As we all know, lactide has an enantiomeric structure. Both enantiomeric polymers have good biocompatibility, and there is a stereoscopic compound effect relationship between poly-d-lactide (PDLA) and poly-l-lactide (PLLA). Based on the above effects, the PEG-b-PLA three-dimensional composite micelles have a denser structure and stronger stability than PEG-b-PDLA and PEG-b-PLLA micelles. In addition, compared with linear copolymer micelles, star-shaped copolymer micelles exhibit special thermal properties, with lower viscosity, lower critical micelle concentration, smaller hydrodynamic diameter, and more stable structure, and has received widespread attention from the scientific community and industry.

4-arm PEG-b-PLA Construction and Characteristics

Based on the above background and previous work, the researchers synthesized two kinds of 4-arm PEG-b-PLA enantiomeric copolymers, and used nanoprecipitation method to prepare 4-arm PEG-b-PDLA micelles (PDM) and 4-arm PEG-b-PLLA micelles (PLM) and 4-arm PEG-b-PDLA/4-armed PEG-b-PLLA stereocomplex micelles (SCM) were used to examine the effect of stereocomplexation on micelle properties, and The drug loading, controlled release and cell proliferation inhibition properties of 4-arm PEG-b-PLA micelles were studied.

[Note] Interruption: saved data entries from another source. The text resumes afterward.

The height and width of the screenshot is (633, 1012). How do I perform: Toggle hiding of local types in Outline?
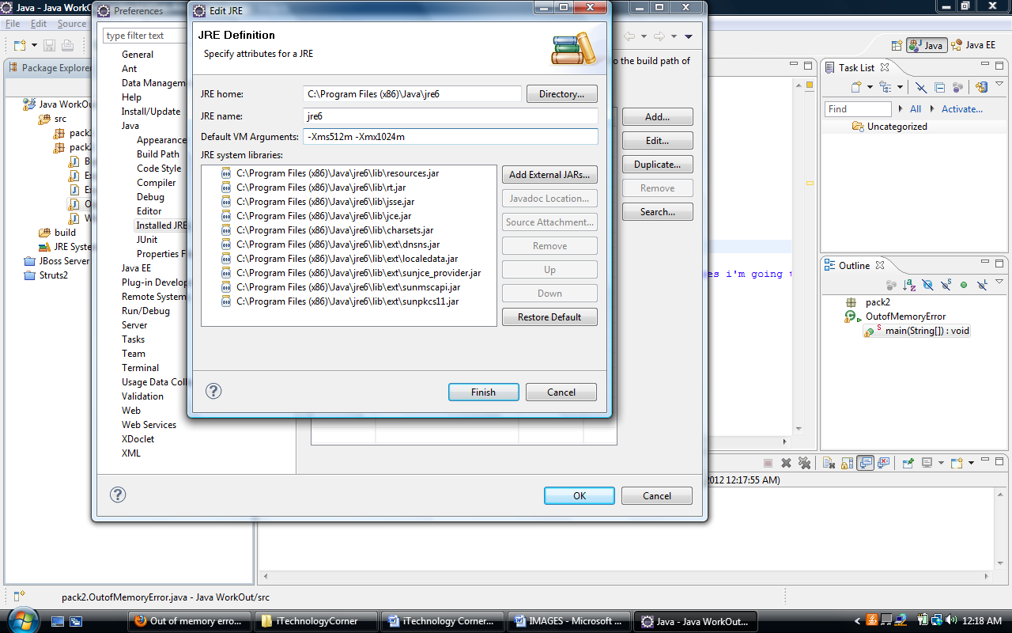pos(981,285)
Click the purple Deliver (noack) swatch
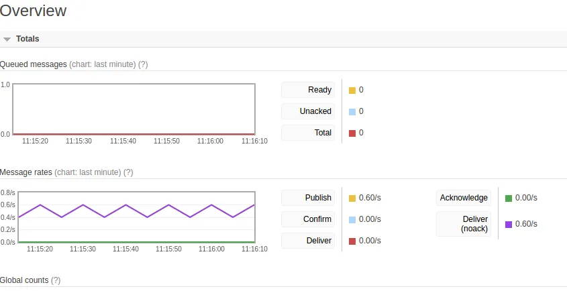Screen dimensions: 567x291 click(509, 225)
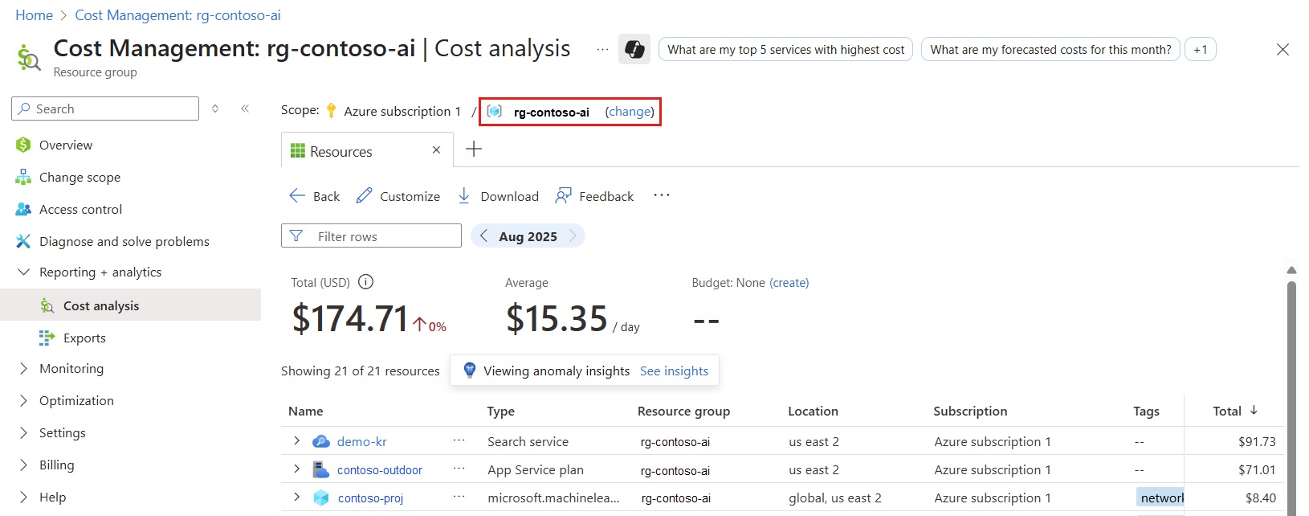Expand the Monitoring menu section

tap(23, 369)

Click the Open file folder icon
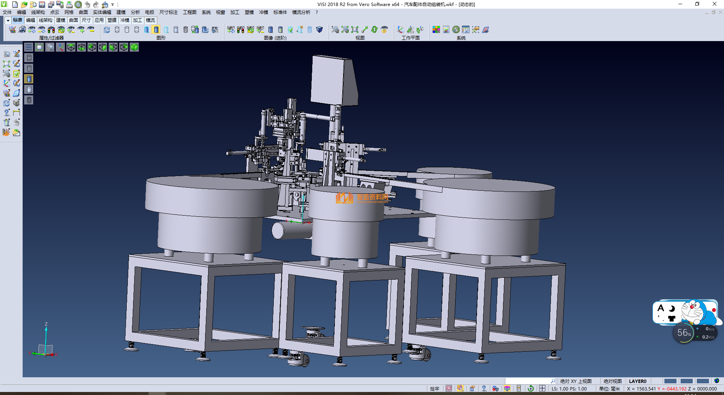pos(24,5)
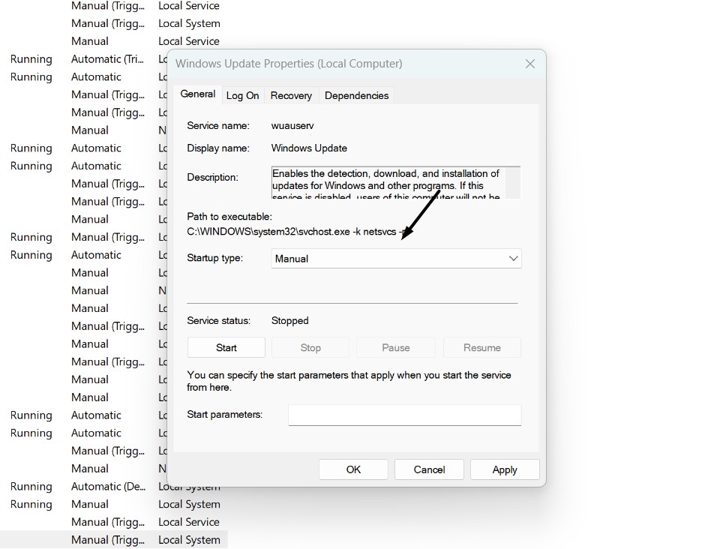Switch to the General tab
Screen dimensions: 720x549
point(198,95)
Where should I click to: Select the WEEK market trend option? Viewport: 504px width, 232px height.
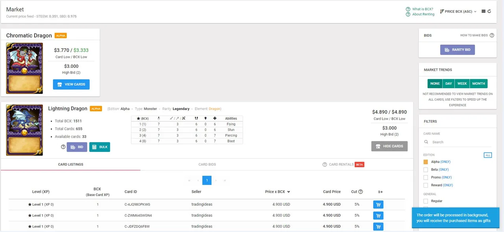[462, 83]
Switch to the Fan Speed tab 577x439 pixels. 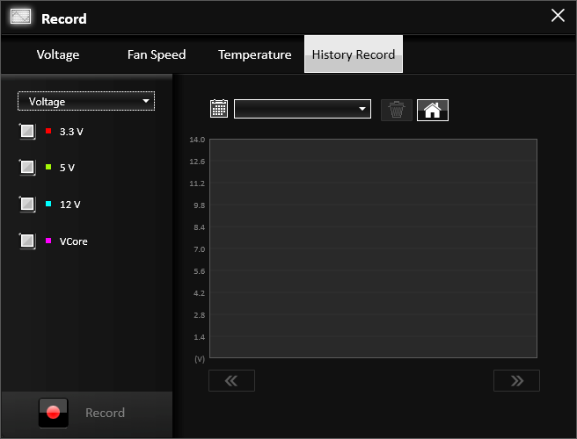point(157,54)
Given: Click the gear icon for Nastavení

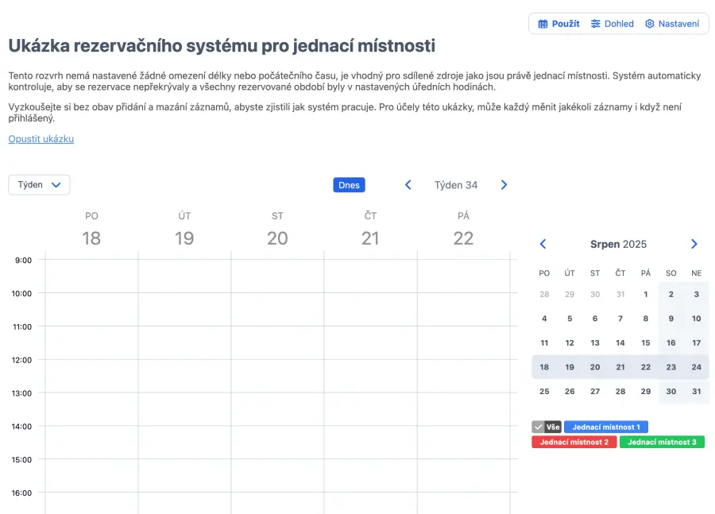Looking at the screenshot, I should point(650,24).
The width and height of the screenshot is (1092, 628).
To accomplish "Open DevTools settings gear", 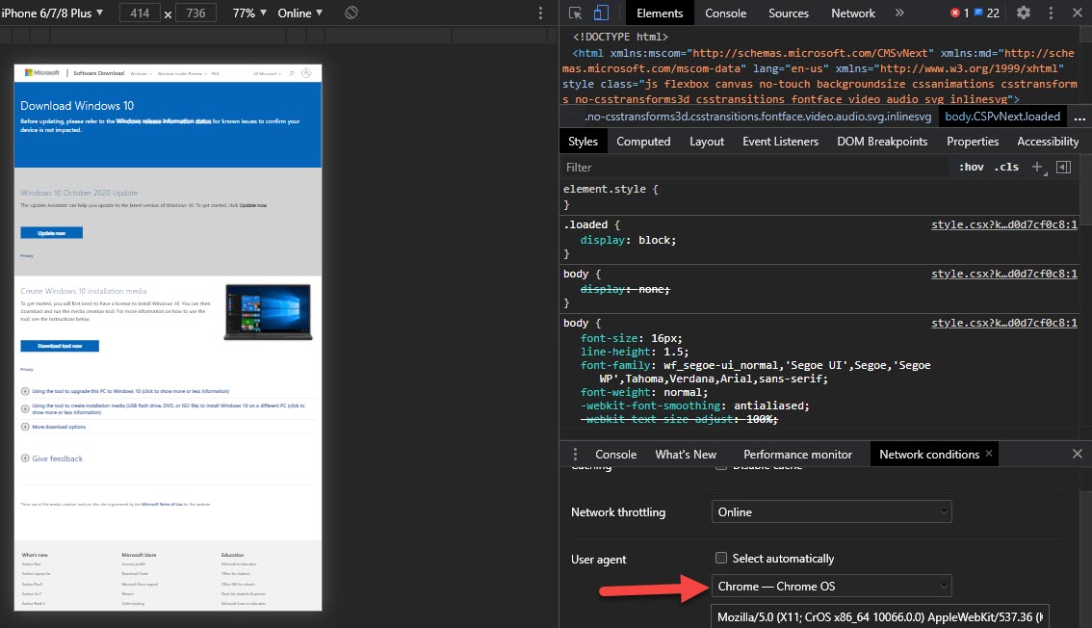I will point(1024,13).
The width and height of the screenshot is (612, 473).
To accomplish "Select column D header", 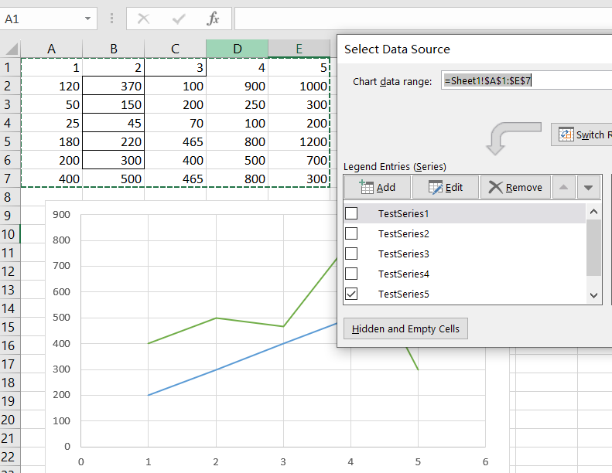I will [238, 49].
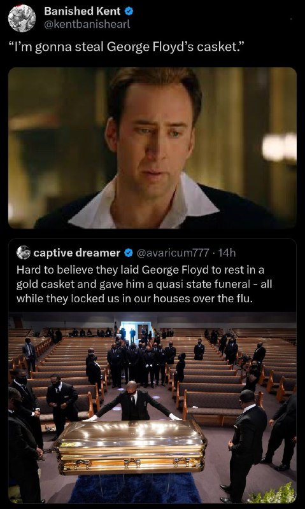Click the gold casket in the photo
Viewport: 305px width, 509px height.
coord(132,447)
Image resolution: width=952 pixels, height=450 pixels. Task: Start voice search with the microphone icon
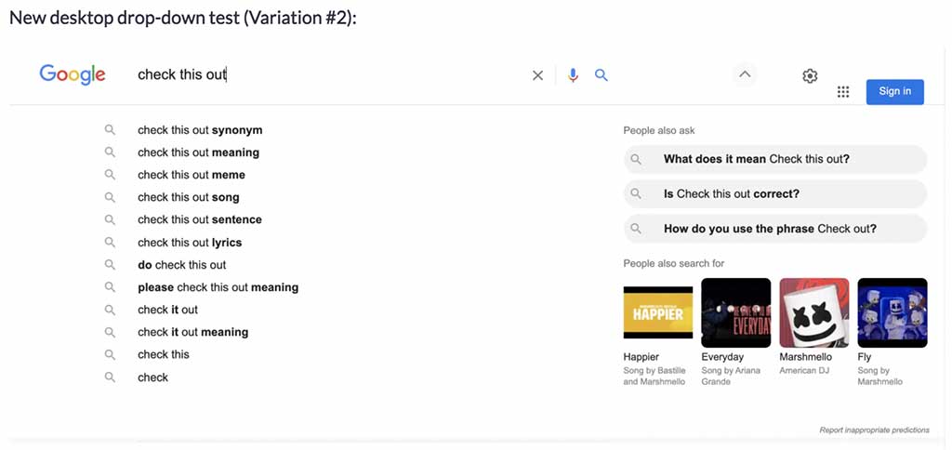[573, 75]
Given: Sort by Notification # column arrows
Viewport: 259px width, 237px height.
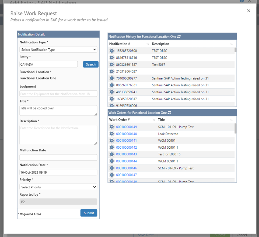Looking at the screenshot, I should [x=148, y=44].
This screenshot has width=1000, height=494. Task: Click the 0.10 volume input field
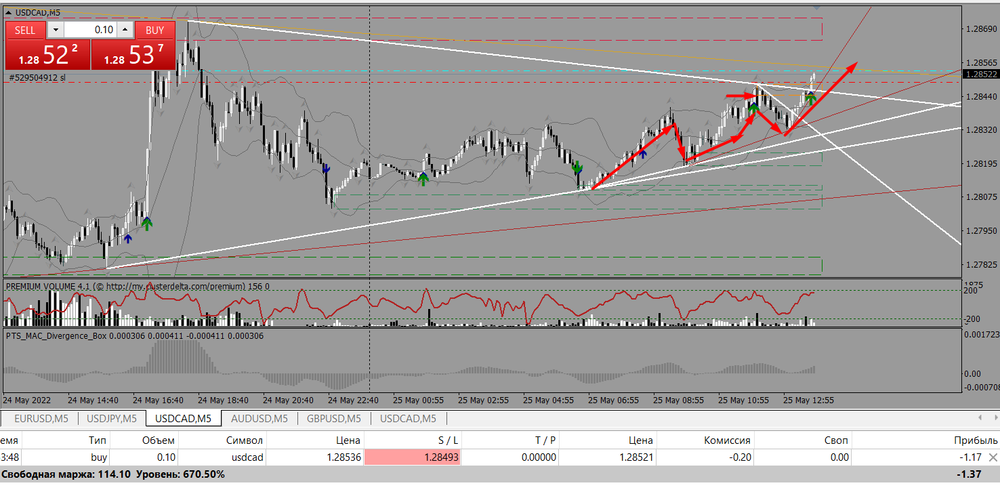90,30
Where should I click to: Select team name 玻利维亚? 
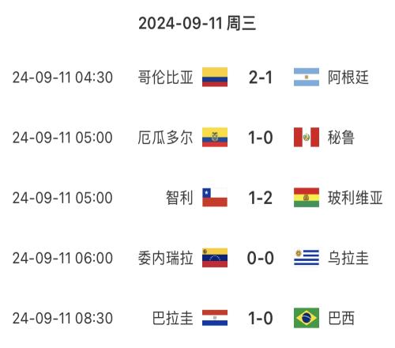[355, 198]

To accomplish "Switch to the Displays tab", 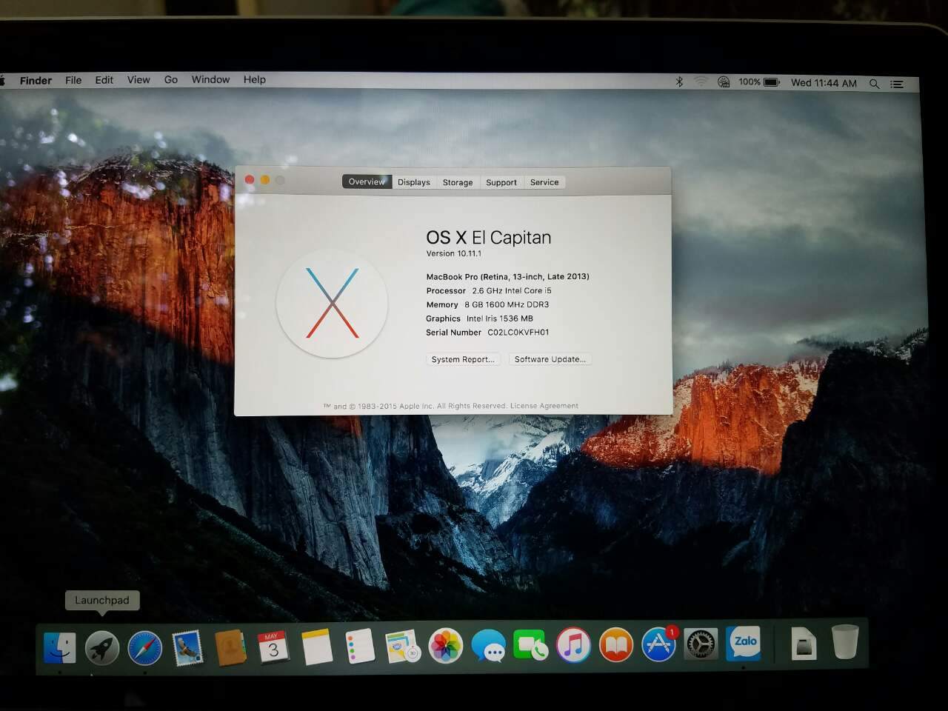I will [413, 182].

In this study, researchers used Sn(Oct)₂ as a catalyst to prepare 4-arm PEG-PLA enantiomeric copolymers through 4-arm PEG-initiated ring-opening polymerization of DLA or LLA. The synthesized copolymer can self-assemble into spherical micelles in an aqueous environment and is used to load the model anti-tumor drug DOX. Compared with single micelles, SCM has a denser structure, smaller particle size and higher drug loading efficiency. SCM/DOX is more stable, has slower DOX release, and can effectively slow down the burst release of PDM/DOX and PLM/DOX. Drug-loaded 4-arm PEG-PLA micelles, especially SCM/DOX, have good proliferation inhibitory effects on HepG2 cells and exhibit excellent long-lasting inhibition. In addition, the study found that compared with DOX, drug-loaded micelles have less toxicity to L929 cells, thus proving its possibility of reducing the toxicity of anti-tumor drugs to normal tissues and cells. In addition, the researchers shows that there is room for further development, including the introduction of active targeting groups to improve its endocytosis, the introduction of intracellular environment-responsive linking bonds between the PEG and PLA blocks to give it the function of intracellular targeted release and carry out end group modification to improve its DLC and DLE, etc. Therefore, 4-arm PEG-PLA three-dimensional composite micelles can be used as a potential in vivo drug delivery carrier for malignant tumor chemotherapy, and have great room for further optimization.

References

1. Afsharzadeh M, et al.; PEG-PLA nanoparticles decorated with small-molecule PSMA ligand for targeted delivery of galbanic acid and docetaxel to prostate cancer cells. J Cell Physiol. 2020, 235(5):4618-4630.
2. Xiao RZ, et al.; Recent advances in PEG-PLA block copolymer nanoparticles. Int J Nanomedicine. 2010, 5:1057-65.
3. Ghasemi R, et al.; mPEG-PLA and PLA-PEG-PLA nanoparticles as new carriers for delivery of recombinant human Growth Hormone (rhGH). Sci Rep. 2018, 8(1):9854.